Advanced technology explanation

1. BaishanCloud Storage Service & BaishanCloud CDN-X

CDN-X acceleration supports:

CDN upload acceleration
CDN virtual domain name back to the origin
CDN token to protect users' data security.
Third-party CDN back to origin

CDN Edge nodes upload:

BaishanCloud Storage enhances the speed of uploads by working with CDN edge nodes.

Users request an accelerated upload of their domain name, and the DNS server intelligently returns the IP of the nearest CDN edge node to the user.

Users upload files to the nearest edge node, and the edge node transfers data to the storage center through the optimal routing.

By comparing the speed of uploading by edge nodes with directly uploading to the storage center, the average speed is more than doubled, which greatly improves the upload experience.

Configure to use accelerated upload domain to accelerate upload function.

Configuration methods for CDN-X and cloud storage:

To test the download acceleration through CDN, you need to point your domain to the CNAME that CDN provides.

For example CNAME: www.qq.com.i.qingcdn.com, origin is ss.bscstorage.com.

Suggestions for creating a bucket:

Create a bucket with the same name as the user's domain name. e.g. if the user's website domain name is www.baishancloud.com, then create a bucket with the name of www.baishancloud.com, then there is no need to modify the host header when the CDN is configured.
Create a bucket with user-defined name: for example, the user website domain name is www.baishancloud.com, the user wants to create a bucket named QQ, then on CDN acceleration acceleration, when user requests www.baishancloud.com.s2.i.baishancloud.com, you need to change the host header to qq.ss.bscstorage.com.

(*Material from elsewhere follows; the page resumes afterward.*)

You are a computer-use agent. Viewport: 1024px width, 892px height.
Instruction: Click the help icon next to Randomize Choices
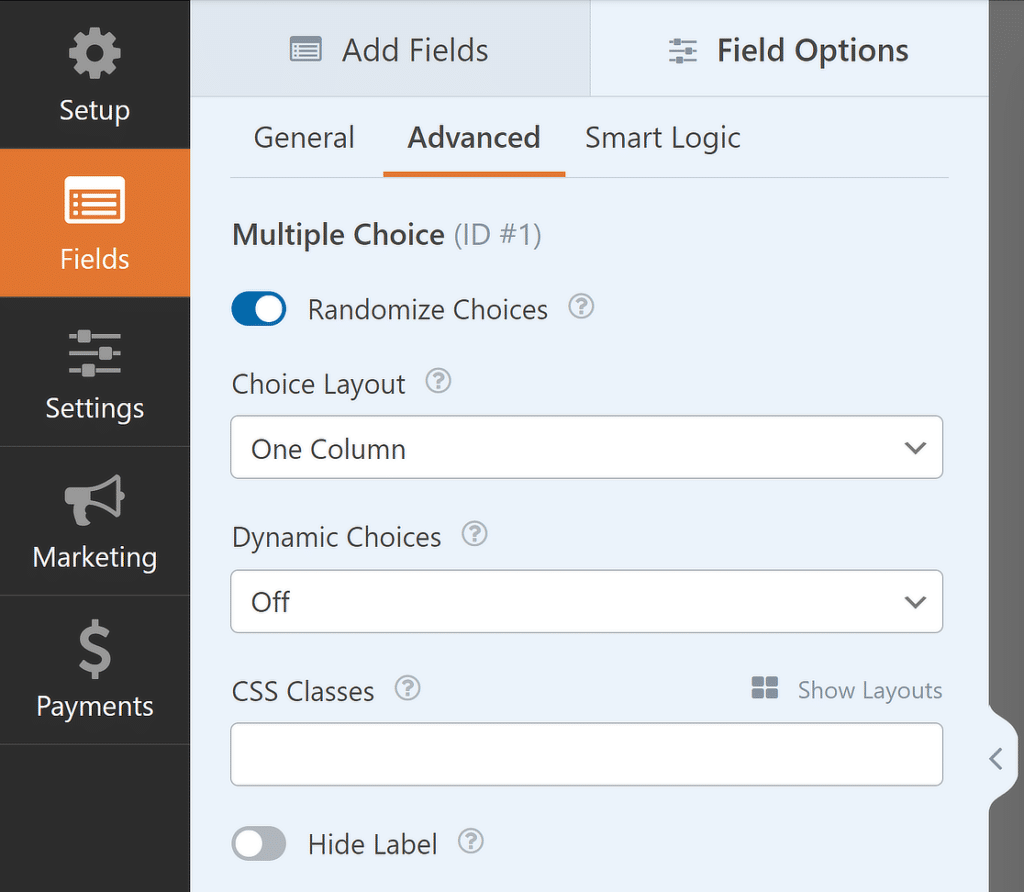click(x=581, y=308)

404 status and how to pull the file from origin:

If the file does not exist on BaishanCloud Storage, you can configure to go to one specific domain to pull the content.

The file pull is asynchronous, and the completion time is related to the size of the file.

The request also returns a 302, and the value of the location response header is the domain where the file to be pulled.

When using the pull function, you need to provide：

The domain we use to go back to origin.
The mapping rule from request uri to origin file uri.
The token verification method on back to origin request (optional).
Whether to enable the HEAD request to pull the file from origin.

How to set the caching policy for origin storage:

BaiShanCloud Storage can configure HTTP request headers such as Cache-Control of the stored files and deploy the caching policy together with HTTP access requests.
BaishanCloud CDN can enforce the caching policy according to origin on the Cache-Control setting in the HTTP request header.

2. Concept of object storage, directory structure, permission setting, transfer import

Concept of Bucket and Object

Bucket is the basic container that holds the data. Everything that you store in Cloud Storage such as objects must be contained in a bucket.
Each piece of data is an object, for instance we can treat each file as an object.
Users can create buckets, delete buckets, query objects in buckets, and set bucket properties.
The user can create an object (this object is the file uploaded by the user), delete an object, download the object, set the access rights of the object, etc.
For example: 1. Create a bucket, the bucket name is: baishan_yun, and the requested url is: PUT /baishan_yun.

Directory structure of object storage:

The object stored in BaishanCloud is not a file in the traditional sense, as well as the storage method of how file stored in the file system. Each Object looks like a file under a directory, but is just a directory-like string for cloud storage. This doesn't affect how the user list files from the specified directory:

When sending a request to list files, set the prefix parameter to the name of the directory prefix, you can only list the files in this directory, for example:

bucket/1.mp4
bucket/cc/2.mp4
bucket/cc/3 .mp4
bucket/dd/ee/ff/3.mp4

When the requested prefix is specified as cc, it will list:

2.mp4
3.mp4

This process is as same as listing files from a directory. In addition to simulating directory listing files, it also provides functions such as specifying the maximum number of files to list, specifying to list files after a certain file name (sorted in alphabetical order), and merging files according to common prefixes. For details, please refer to the API documentation.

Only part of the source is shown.